Without it there is no cleansing, no fellowship, no discipleship, no part in Jesus, no resurrection, no glory.

 

We cannot have a cost-less, cross-less, cosy, comfortable Christianity.

The Christian message is not you’re all right and I’m all right.

It insists that Jesus must wash us and make us clean.

It’s appropriate, then, that a baptismal wash is always the beginning of a Christian life.

The Christian faith is humiliating.

It says to you and me that we are dirty and we need a wash!

Jesus insists on it.

Get your feet out!

Yes, they smell, but Jesus must wash them.

There is no other way.

 

But with all that in place, Jesus does then show us what to do.

He calls us to follow in his way.

He gives us our marching orders:

“Now that I, your Lord and Teacher, have washed your feet, you also should wash one another’s feet.

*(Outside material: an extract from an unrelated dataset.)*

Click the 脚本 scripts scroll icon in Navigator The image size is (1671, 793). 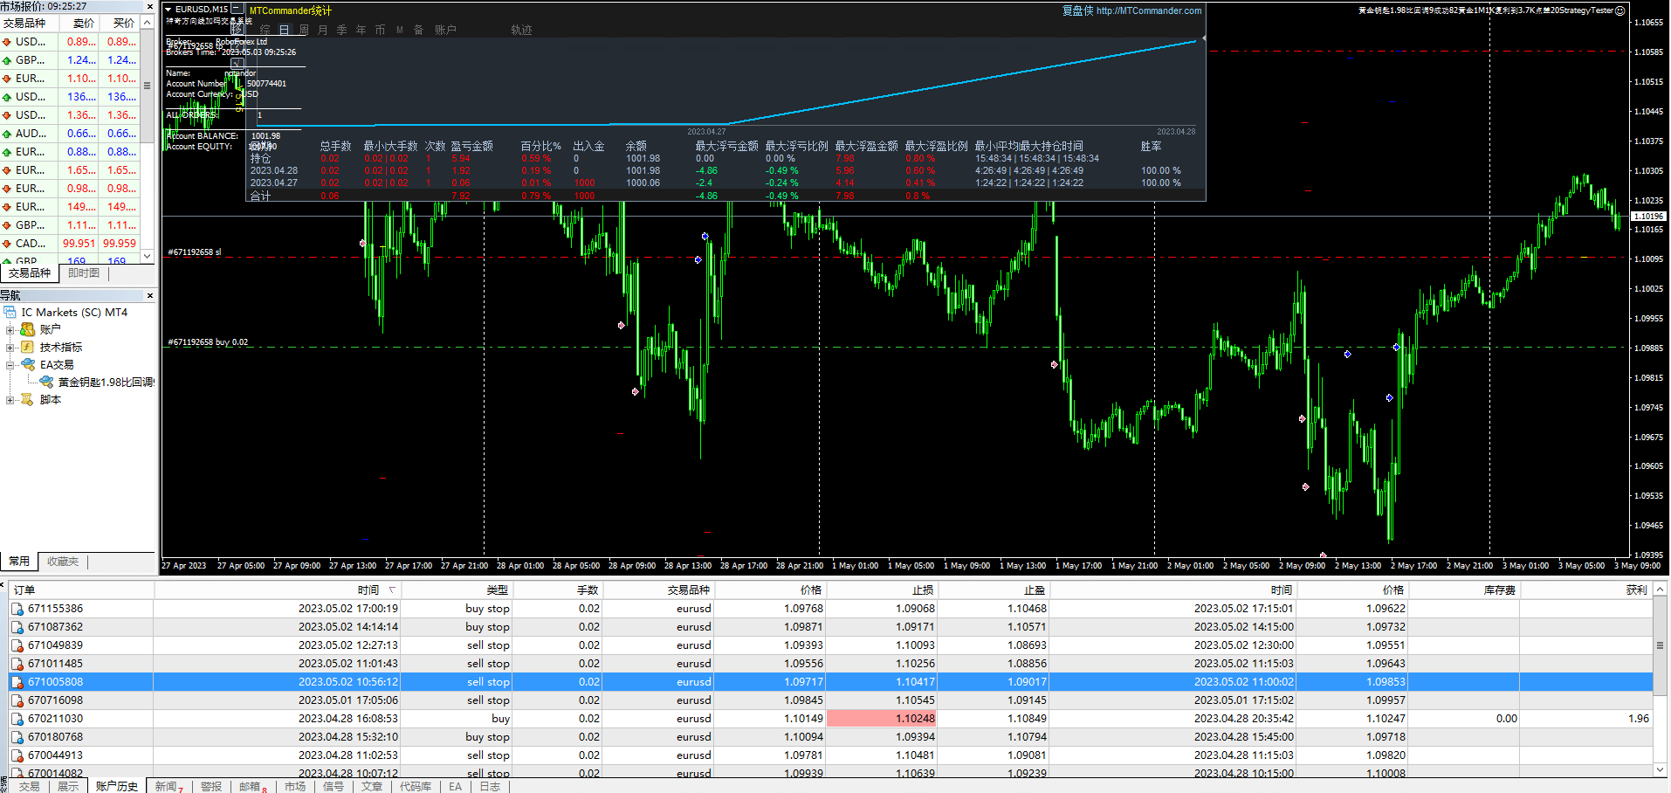click(27, 399)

I have set you an example that you should do as I have done.”

 

Jesus’ cross is far more than an example, but it is an example.

 

The position of Lord, Messiah and Saviour of the World is taken.

But Jesus the Lord of all and the servant of all calls on us to serve too.

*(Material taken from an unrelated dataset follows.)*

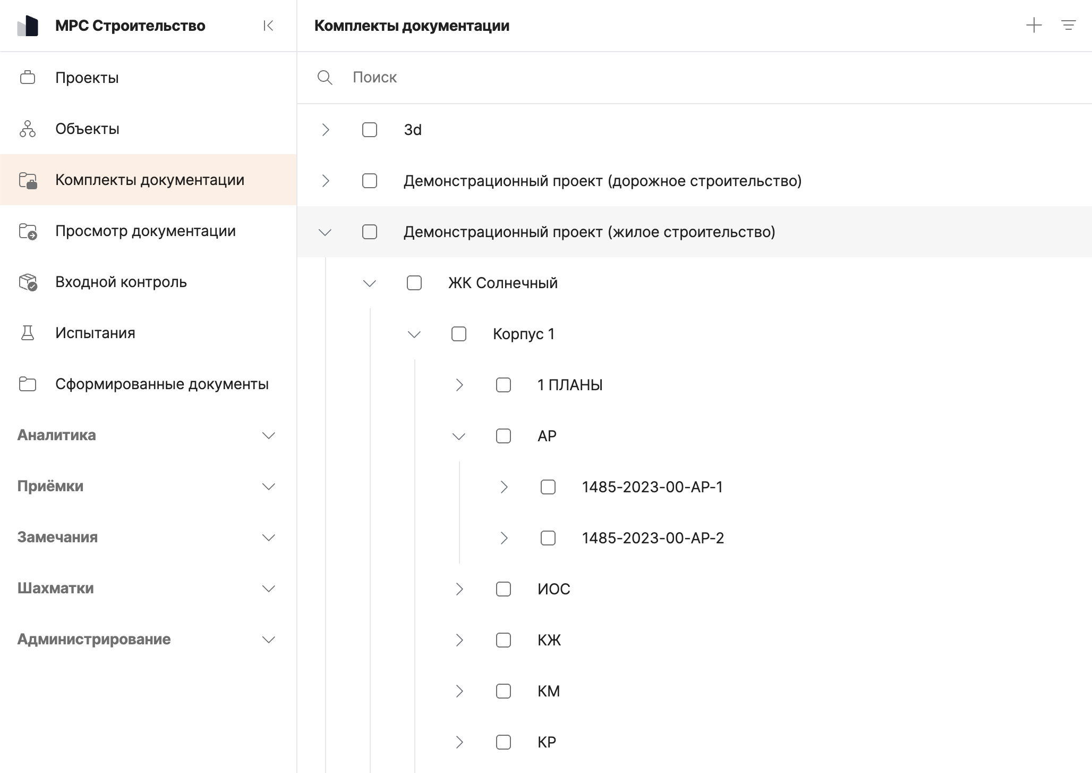Click the Корпус 1 tree label
The image size is (1092, 773).
[x=523, y=334]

The one who died for us says we must be willing to die for him.

The crucified one calls us to take up our cross.  

 

Jesus called himself the Way and he calls us to come and follow him.

The Christian faith is often described as a race or a pilgrimage.

The Bible speaks of our walk as the way we live.

And so Jesus calls on us afresh to put our feet on his way, to walk with him.

 

2 John takes up Jesus’ command that we love one another and speaks of it as walking in Jesus’ commandments:

John says to the church:

 “It has given me great joy to find some of your children walking in the truth, just as the Father commanded us. 

And now, dear lady, I am not writing you a new command but one we have had from the beginning. 

I ask that we love one another. 

And this is love: that we walk in obedience to his commands. 

As you have heard from the beginning, his command is that you walk in love.”

 

May we fall afresh at Jesus’ feet, which have borne the dust of the earth and the curse of sin for us.

We give thanks that Jesus has crushed the serpent’s head and that he is putting all his enemies under his feet.

But we are also thankful that he came as one who serves.

We admit our need of him.

We allow him to wash our feet and make us clean.

It is Jesus’ service of us which allows us to serve others.

Jesus’ love enables us to love.

We commit ourselves afresh today to walking with Jesus in his way, in the way of the cross which is also the way of life.

And we pray that we might stand firm with our feet fitted with the readiness that comes from the gospel of peace. Amen.